• **THINGS TO DO**
1. In the abstract on EBV-positive T/NK neoplasms and macrophages, which cell lines served as the T-cell lines?
2. Copy the abstract on EBV-positive T/NK neoplasms and macrophages, between "Tumor Cells from" and "activation of macrophages.", inclusive.
3. Write the next part of the abstract on EBV-positive T/NK neoplasms and macrophages, picking up after its final sentence.

• **TEXT BLOCK**
"""

Tumor Cells from EBV-Positive T- or NK-Cell Neoplasms Induce Differentiation and Activation of Macrophages By Secreting Humoral Factors

Introduction: Epstein-Barr virus (EBV)-positive T- or NK-cell neoplasms (EBV-T/NK neoplasms), such as extranodal NK-/T-cell lymphoma, aggressive NK-cell leukemia, and chronic active EBV infection (CAEBV) are often accompanied with severe systemic inflammation. During their progression, hemophagocytic lymphohistiocytosis (HLH) may develop, which is a lethal condition.To clarify the mechanisms of HLH development in EBV-T/NK neoplasms, we investigated the direct effects of EBV-T/NK cells on the differentiation and activation of macrophages.

Methods: The following EBV-T/NK-cell lines established from EBV-T/NK neoplasms were used: SNT8, SNT15, and SNT16 as T-cell lines (SNT cells), and SNK1, SNK6, and SNK10 as NK-cell lines (SNK cells). For investigating the effects of EBV-positive T or NK cells on the differentiation and activation of macrophages, the culture supernatant of these EBV-positive cells was used. U937 and THP1 cells, human monocytic cell lines, were cultured with the supernatant, and morphologic examination and flow cytometry (FCM) were used to examine their differentiation into the macrophage. Phorbol 12-myristate 13-acetate was used as a positive control for induction of the differentiation. FCM was used to determine the phagocytic activity based on the uptake of fluorescent beads. For detecting the cytokine production, the mRNA expression and cytokine concentrations were examined using TaqMan^® Gene Expression Assays and enzyme-linked immunosorbent assay, respectively. The EBV-derived microRNA expression was investigated using the next-generation sequencer (MiSeq^®)and TaqMan^® Gene Expression Assays.

"""

• **DATASET**
"""

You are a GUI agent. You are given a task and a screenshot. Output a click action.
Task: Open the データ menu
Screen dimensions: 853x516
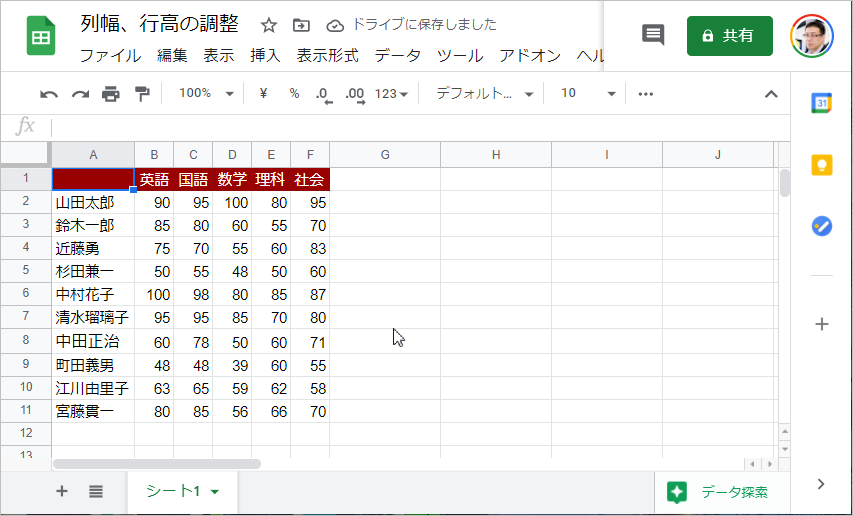[398, 55]
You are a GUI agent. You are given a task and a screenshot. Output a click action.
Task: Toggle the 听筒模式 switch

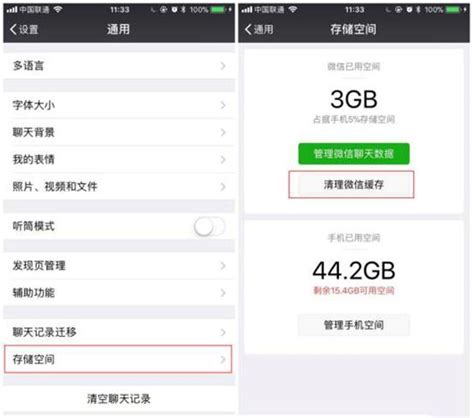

"""

• **RESPONSES TO THE TASKS**
1. SNT8, SNT15, and SNT16.

2.
Tumor Cells from EBV-Positive T- or NK-Cell Neoplasms Induce Differentiation and Activation of Macrophages By Secreting Humoral Factors

Introduction: Epstein-Barr virus (EBV)-positive T- or NK-cell neoplasms (EBV-T/NK neoplasms), such as extranodal NK-/T-cell lymphoma, aggressive NK-cell leukemia, and chronic active EBV infection (CAEBV) are often accompanied with severe systemic inflammation. During their progression, hemophagocytic lymphohistiocytosis (HLH) may develop, which is a lethal condition.To clarify the mechanisms of HLH development in EBV-T/NK neoplasms, we investigated the direct effects of EBV-T/NK cells on the differentiation and activation of macrophages.

3.
Results: After culturing with the supernatant from the EBV-positive T or NK cells, the macrophage-like morphological change was observed in the THP1 and U937 cells. Interestingly, the effects were clear in the cells treated with the supernatant from the SNK cells, whereas the effects of the supernatant from the SNT cells were minimal. Consistent with the morphological changes, the co-culture with the SNK-cell supernatant significantly enhanced the CD11b expression, which is a marker for macrophages, on the THP1 and U937 cells. Next, the macrophage-like function in the differentiated cells was examined. We found that phagocytosis was significantly enhanced after the co-culture with the SNK-cell supernatant. In addition, the mRNA expression of the inflammatory cytokines IL-6, IL-8, and TNF-α was induced after the co-culture. These results indicated that the SNK-cell supernatant induced the differentiation of THP1 and U937 cells into the M1-macrophages and their activation. Finally, supernatant factors responsible for the differentiation and activation were also examined. The high concentration of TNF-α, which is known to induce macrophage activation, was determined in the SNK-cell culture supernatant, whereas it was not detected in the SNT-cell supernatant. In addition, the expression of several miR-BARTs that was detected in the SNK cells was reduced in the SNT cells. Interestingly, miR-BARTs were confirmed in the U937 cells cultured with the SNK-cell supernatant.

Conclusions: The findings of this study indicate that TNF-α and miR-BARTs secreted from EBV-positive SNK cells may induce the differentiation and activation of macrophages. They may be utilized as molecular targets in the treatment of HLH with EBV-positive T- or NK-cell neoplasms.